The inch-long precision pieces, produced by physics professors Robert Wilson, Walter Toki and John Harton, will measure the distance and movement of certain particles of matter and anti-matter as they collide with each other. The collisions produce a very concentrated amount of pure energy, which in turn creates different types of matter and anti-matter. The project, housed at Stanford University, was designated a top scientific priority by President Bill Clinton.

Researchers hope this experiment, known as BaBar, explains why the universe is presently known to be composed primarily of matter, when matter and anti-matter were supposedly present in equal quantities at the moment of the Big Bang between 10 billion and 20 billion years ago.

This question has plagued scientists for years because it contradicts the fundamental laws that govern the way particles behave over time.

Wilson explained that after the Big Bang, particles and anti-particles should have interacted and annihilated each other as the universe cooled, leaving nothing but radiation. Instead, this very small violation of particle behavior is believed to be the reason more matter than anti-matter developed as the universe aged, leading to everything we see today.

"This is a hot area of high-energy physics, a frontier of the unknown," Wilson said. "It is daunting to think our experiments are probing the birth of the universe so closely." The project’s name, BaBar, refers to the B/B-bar system of particles, or mesons, that seem occasionally to violate the seemingly inviolable laws of particle behavior. Mesons are subatomic particles made up of pairs of quarks–thought to be the elementary particles of normal matter–and their anti-matter counterparts known as anti-quarks. Mesons play a role as the "glue" that keeps atomic nuclei from flying apart.

Most particles and anti-particles decay at similar rates. However, particles in the B/B-bar system occasionally decay at different rates over time, resulting in anti-particles that are slightly different.

"Should this violation be observed in the decay rates of these particular particles, there is reason to hope for a breakthrough in understanding how the universe was created," Wilson said.

"If there is such a violation, as we think there is, we must then ask ourselves if our current Standard Model outlining the behavior of particles correctly describes the effect–or is there something missing from this theory?" The parts produced by the Colorado State team will be installed in an experimental detector used to precisely measure the decay rates of these particles. The detector then will become part of a 1.5-mile circular collider under construction at Stanford.

The collisions produce pairs of B-mesons that decay quickly into long-lived particles that can be seen by the detector. High voltage wires precisely held by Colorado State’s components inside the detector will collect the electrical signals these particles leave behind, while other apparatus will record individual flashes of light with intensities less than 1 trillionth that of sunlight.

"We hope to be the scientists who have the first glimpse of these rare particle decays, which may explain in part the birth of the universe and how matter and anti-matter evolved," Toki said.

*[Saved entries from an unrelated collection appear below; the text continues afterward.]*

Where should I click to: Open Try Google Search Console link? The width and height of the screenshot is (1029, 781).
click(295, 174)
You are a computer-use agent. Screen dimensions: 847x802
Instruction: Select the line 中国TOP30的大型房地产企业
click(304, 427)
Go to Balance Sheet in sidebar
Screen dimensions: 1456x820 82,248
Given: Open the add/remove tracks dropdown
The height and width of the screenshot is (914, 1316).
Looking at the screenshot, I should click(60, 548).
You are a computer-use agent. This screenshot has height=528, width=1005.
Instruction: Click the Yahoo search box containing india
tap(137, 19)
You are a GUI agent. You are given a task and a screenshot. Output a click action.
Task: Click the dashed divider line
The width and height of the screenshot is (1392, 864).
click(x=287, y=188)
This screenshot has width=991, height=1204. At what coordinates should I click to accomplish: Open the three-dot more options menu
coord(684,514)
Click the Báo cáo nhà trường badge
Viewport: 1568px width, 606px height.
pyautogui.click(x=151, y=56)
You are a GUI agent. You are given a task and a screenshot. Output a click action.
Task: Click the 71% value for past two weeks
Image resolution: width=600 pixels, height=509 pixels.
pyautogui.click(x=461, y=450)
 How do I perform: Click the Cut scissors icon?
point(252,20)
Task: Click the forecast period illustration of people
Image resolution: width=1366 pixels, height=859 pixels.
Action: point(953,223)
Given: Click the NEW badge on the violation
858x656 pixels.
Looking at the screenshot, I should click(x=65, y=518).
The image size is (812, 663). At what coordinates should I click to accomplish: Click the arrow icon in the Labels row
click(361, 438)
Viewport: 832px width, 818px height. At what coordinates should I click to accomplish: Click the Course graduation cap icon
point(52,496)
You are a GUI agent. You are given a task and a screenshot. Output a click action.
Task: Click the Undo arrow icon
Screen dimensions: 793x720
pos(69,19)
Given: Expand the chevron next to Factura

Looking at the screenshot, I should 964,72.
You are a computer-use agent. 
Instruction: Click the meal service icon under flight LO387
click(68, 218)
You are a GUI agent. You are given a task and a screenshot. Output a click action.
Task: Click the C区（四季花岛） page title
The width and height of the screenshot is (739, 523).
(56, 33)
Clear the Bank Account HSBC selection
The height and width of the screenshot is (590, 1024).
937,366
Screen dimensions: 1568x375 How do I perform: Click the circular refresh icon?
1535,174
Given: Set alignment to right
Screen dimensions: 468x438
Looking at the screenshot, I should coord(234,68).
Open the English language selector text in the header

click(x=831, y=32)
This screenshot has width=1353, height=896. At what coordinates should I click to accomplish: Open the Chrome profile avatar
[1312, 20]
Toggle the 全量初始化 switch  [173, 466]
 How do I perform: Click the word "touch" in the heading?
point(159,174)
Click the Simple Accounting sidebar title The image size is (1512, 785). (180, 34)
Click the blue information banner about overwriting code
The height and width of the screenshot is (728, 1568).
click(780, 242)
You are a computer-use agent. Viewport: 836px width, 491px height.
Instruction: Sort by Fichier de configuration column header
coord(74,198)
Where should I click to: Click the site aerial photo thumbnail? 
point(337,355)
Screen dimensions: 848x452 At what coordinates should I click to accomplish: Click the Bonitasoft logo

BaBar scientists–including those from Colorado State– already are simulating the experiment to prepare for the onslaught of data produced by the collisions, Toki said.

The physicists, with the aid of project engineer David Warner and a team including research assistants, graduate students and undergraduates at Colorado State, spent three years designing the parts. Some electronic components were designed in partnership with a group of scientists in France and tested in a particle beam in operation in Switzerland, Wilson said.

Colorado State’s portion of the research operates on a $250,000 annual grant from the U.S. Department of Energy and an additional $350,000 from the agency over the last two years to fund design work, produce equipment necessary to test the parts, and assemble the components.

The BaBar experiment represents one of the largest international undertakings in science history, including more than 530 physicists and engineers from 10 countries. Wilson is chairman of the governing council for the $85 million project, scheduled to begin experiments in 1999.

A consortium of Japanese universities, laboratories and private industry is building a similar particle collider that also is scheduled to begin experiments in 1999, which gives the BaBar project a special urgency for the scientists involved.

"It’s become a race against time," Wilson said. "Only recently was the computer technology developed to make this kind of an experiment possible. Now, the rush is on to find out if our theories about the birth of the universe are correct."